Nigeria’s manufacturing sector is on the brink—and industry leaders are making it clear: bold, urgent action is the only way out.
At the BusinessDay Manufacturing Conference in Lagos, top voices from across the sector delivered a passionate plea to the Federal Government—make the tough calls, pass the right laws, and stop paying lip service to local production. The message was clear: without decisive reforms, Nigeria’s factories will continue to fall silent.
“The ‘Nigeria First’ policy must stop being a slogan—it needs teeth,” declared Segun Ajayi-Kadir, Director-General of the Manufacturers Association of Nigeria (MAN). “Let’s make it law. Let’s punish agencies that keep ignoring local producers. Enough talk.”
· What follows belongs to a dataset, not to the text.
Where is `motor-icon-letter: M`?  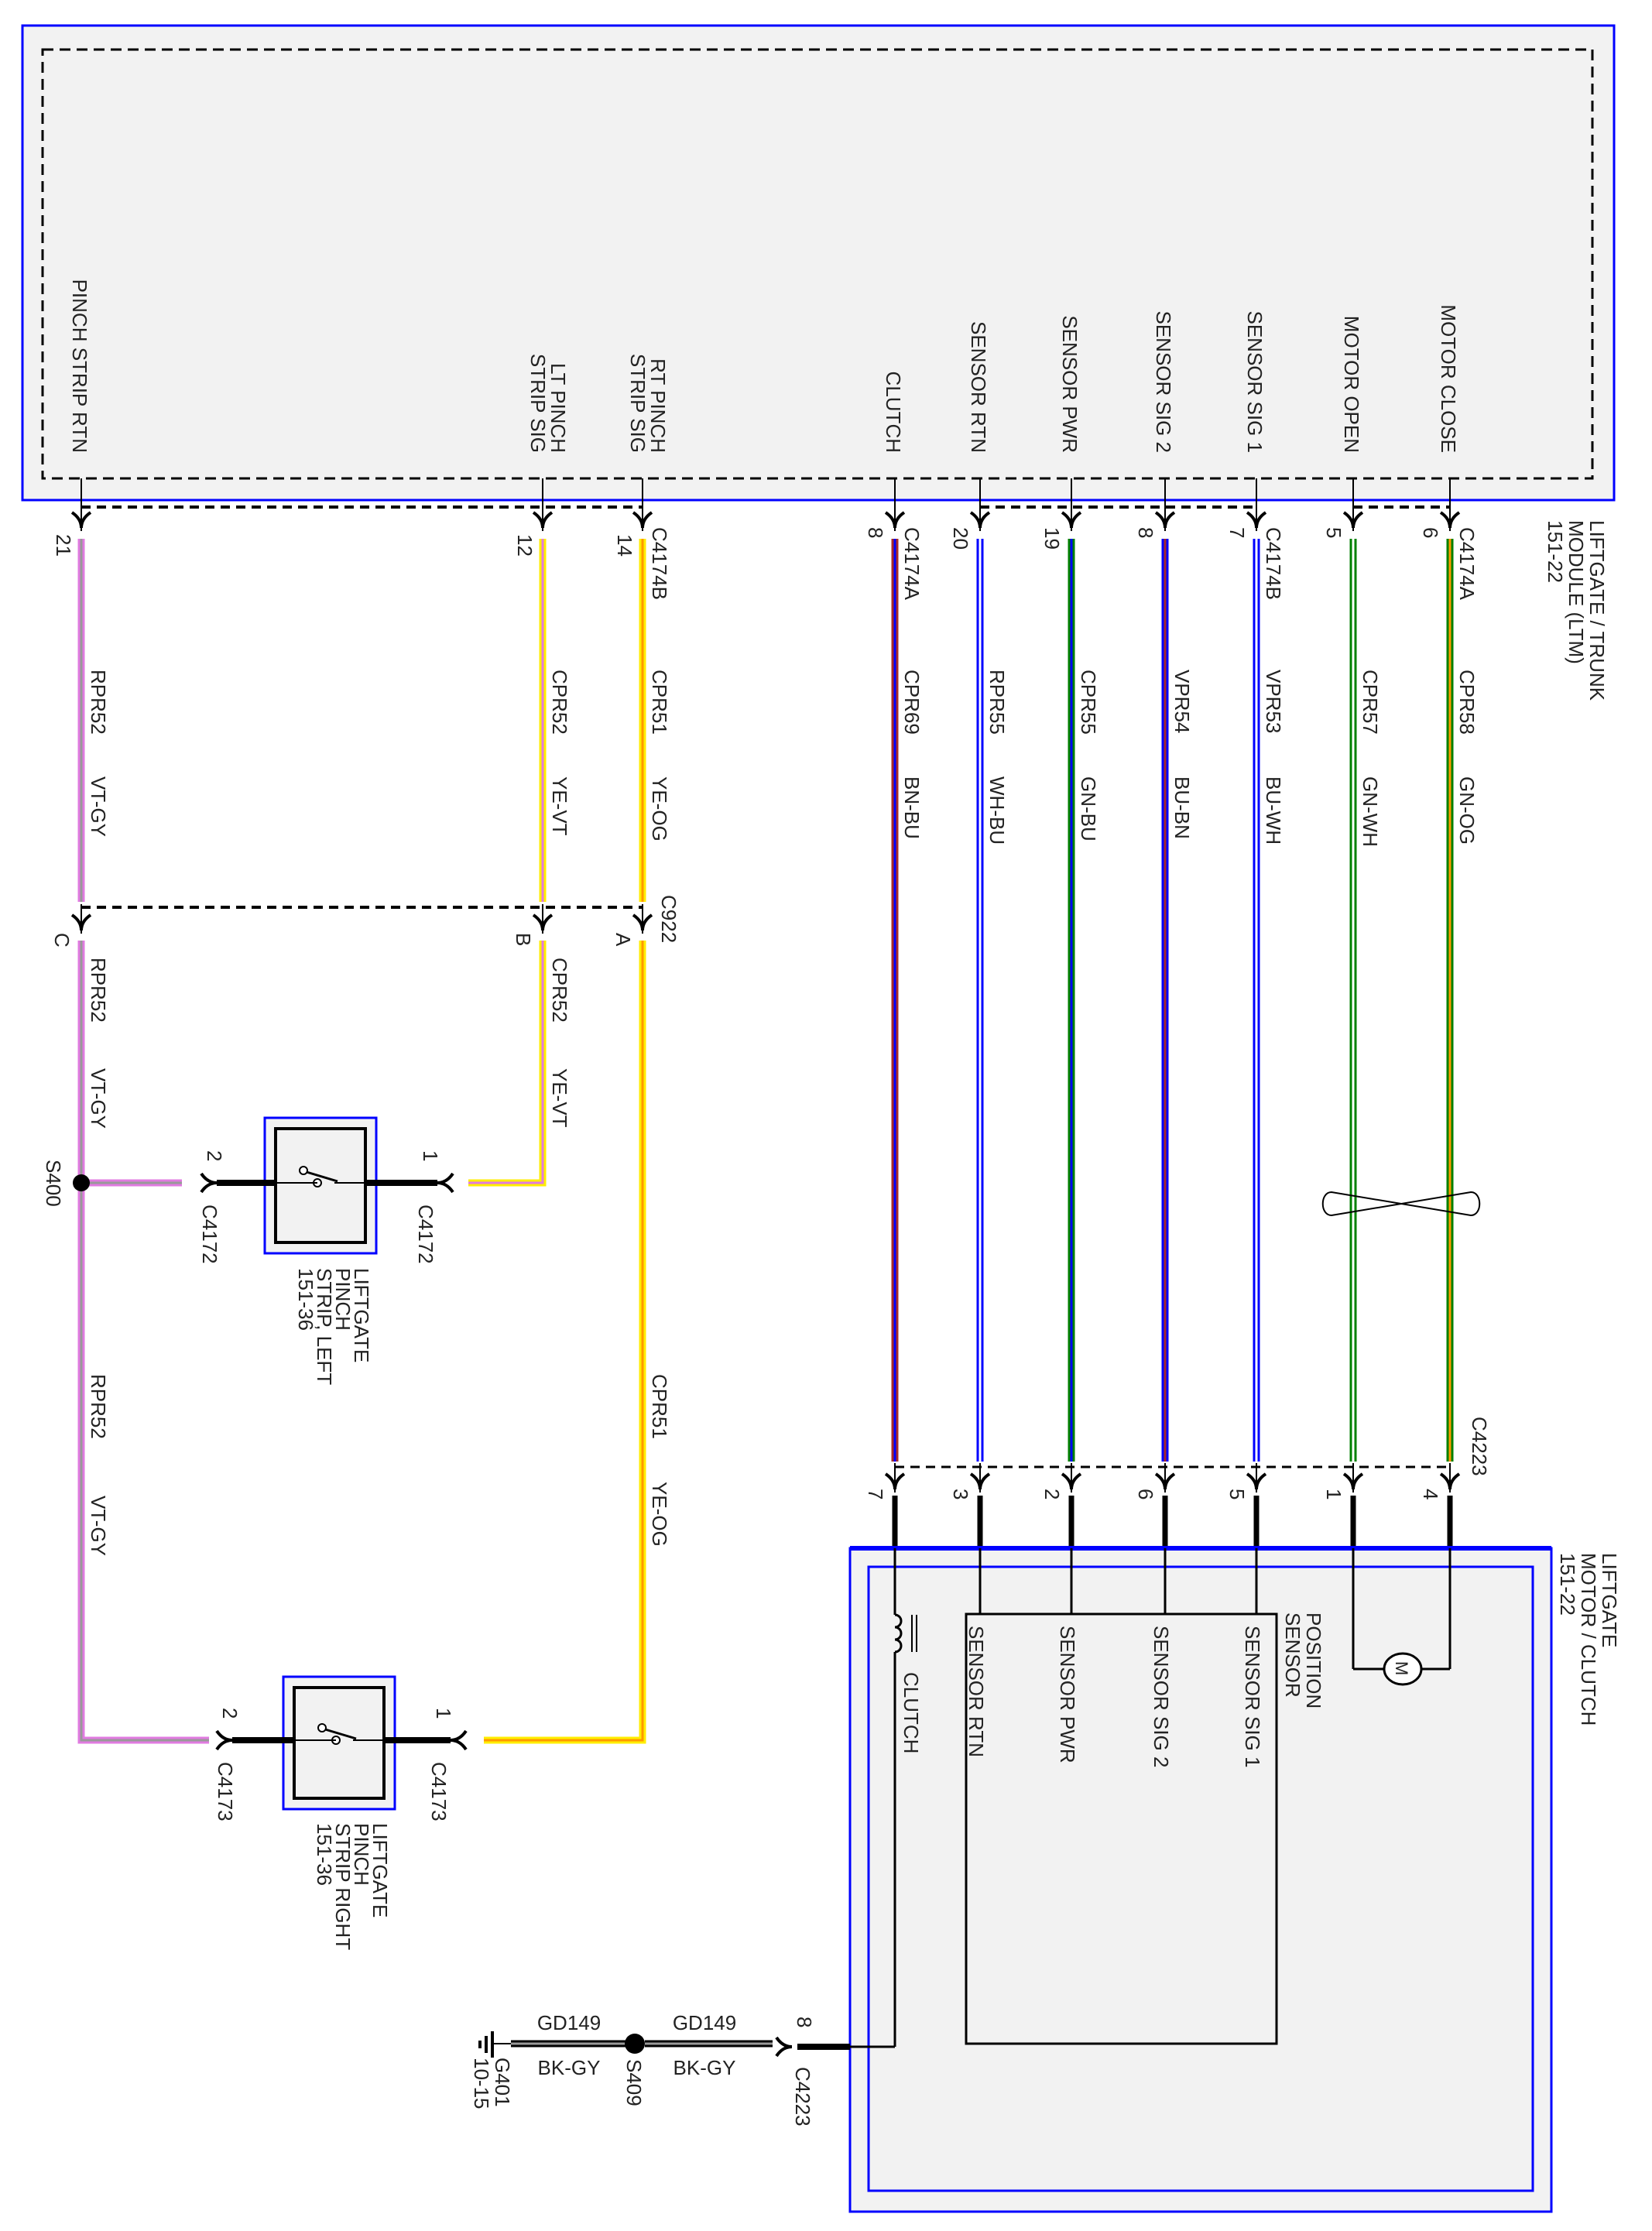
motor-icon-letter: M is located at coordinates (1402, 1668).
Industry players painted a stark picture: sky-high production costs, weak consumer purchasing power, power outages that eat up 30% of operational budgets, and a flood of smuggled substandard goods choking out locally made products.
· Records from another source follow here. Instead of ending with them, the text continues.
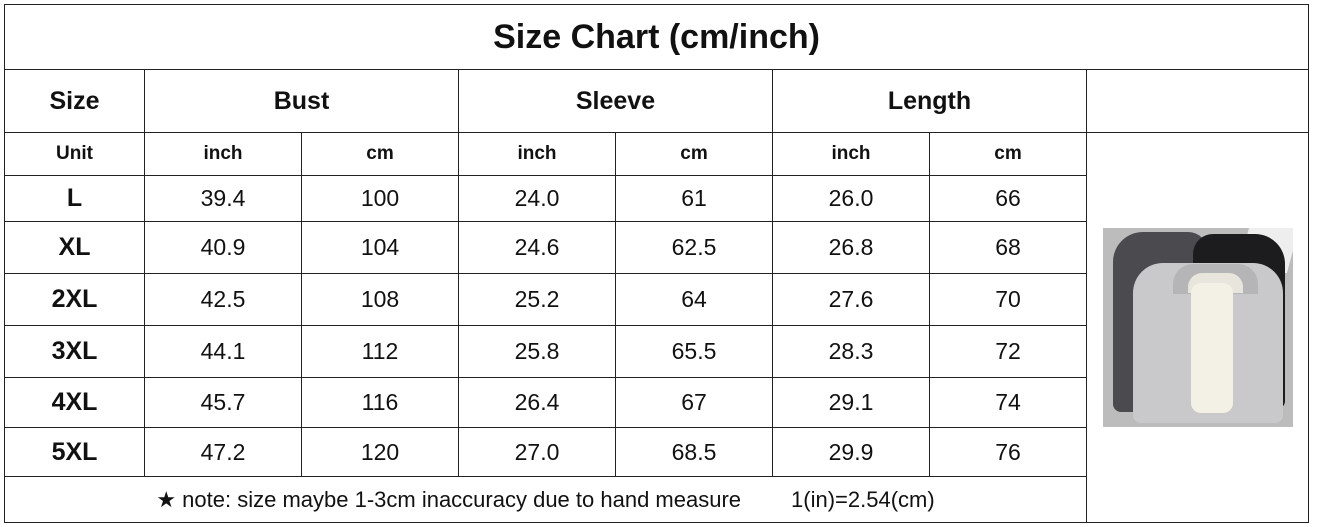 This screenshot has width=1318, height=527. I want to click on value-cell-length-cm: 66, so click(1008, 198).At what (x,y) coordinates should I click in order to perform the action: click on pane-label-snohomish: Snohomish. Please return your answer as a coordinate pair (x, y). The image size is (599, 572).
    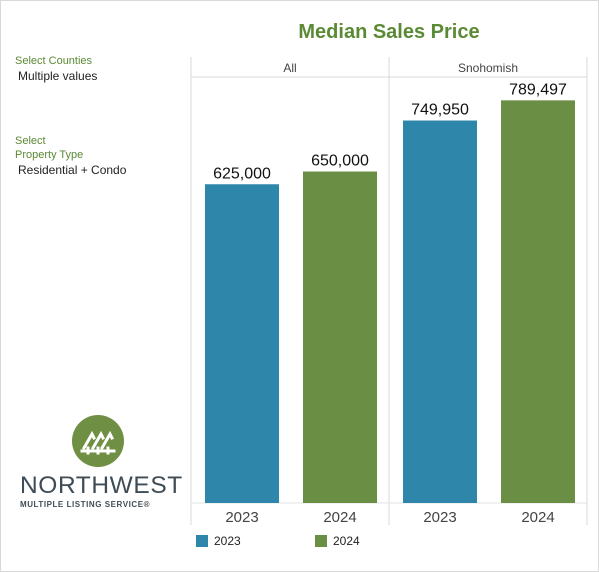
    Looking at the image, I should click on (488, 68).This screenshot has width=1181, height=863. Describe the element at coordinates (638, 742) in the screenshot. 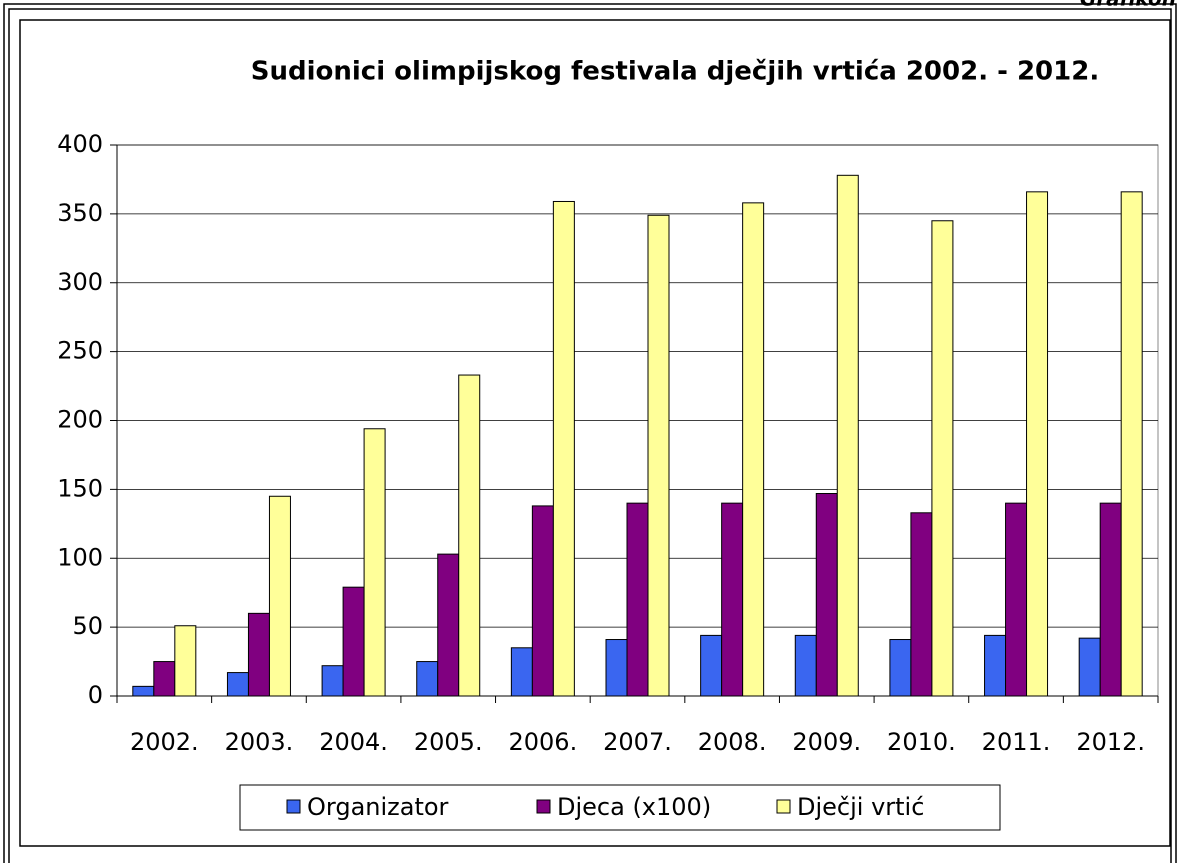

I see `x-tick-label: 2007.` at that location.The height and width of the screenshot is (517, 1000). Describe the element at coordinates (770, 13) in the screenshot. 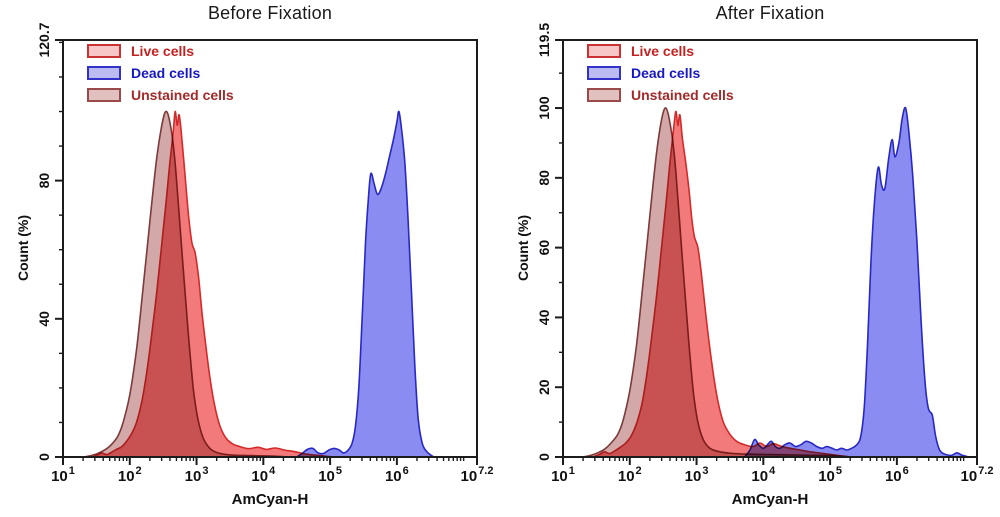

I see `chart-title: After Fixation` at that location.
“Manufacturers are spending fortunes on diesel just to keep the lights on,” said George Onafowokan, CEO of Coleman Technical Industries. “Without stable power, we can’t compete globally—and we’re barely surviving locally.”
Odiri Erewa-Meggison of British American Tobacco called for consistent policy and long-term planning. “We can’t keep changing the rules overnight. Stability drives investment. Instability drives investors away.”
And it’s not just policy chaos that’s hurting the sector—many Nigerian manufacturers, experts noted, are missing opportunities that foreign investors are rushing to grab. “Outsiders see what we don’t,” said Adetunji Aderinto of Zetamind Consulting. “We must embrace innovation, tech, and data if we want to win.”
The room echoed with a call for one thing: real, enforceable change. From multiple taxation to the sudden 4% import levy rolled out earlier this year, the consensus was that manufacturers can no longer afford policy surprises.
Dr. Chinyere Almona of LCCI summed it up: “We need a Manufacturing Policy Council to bring everyone to the table—before decisions, not after the damage is done.”
And as Nigeria looks to tap into the African Continental Free Trade Area (AfCFTA), only 12% of SMEs even understand how to benefit, according to NACCIMA’s DG, Olusola Obadimu. He urged urgent awareness drives and people-focused economic planning at the state level.
The takeaway? If Nigeria truly wants to transition from an import-hungry economy to an industrial powerhouse, it will take more than words. It will take laws, leadership, and the political will to put Nigerian factories—and Nigerian jobs—first.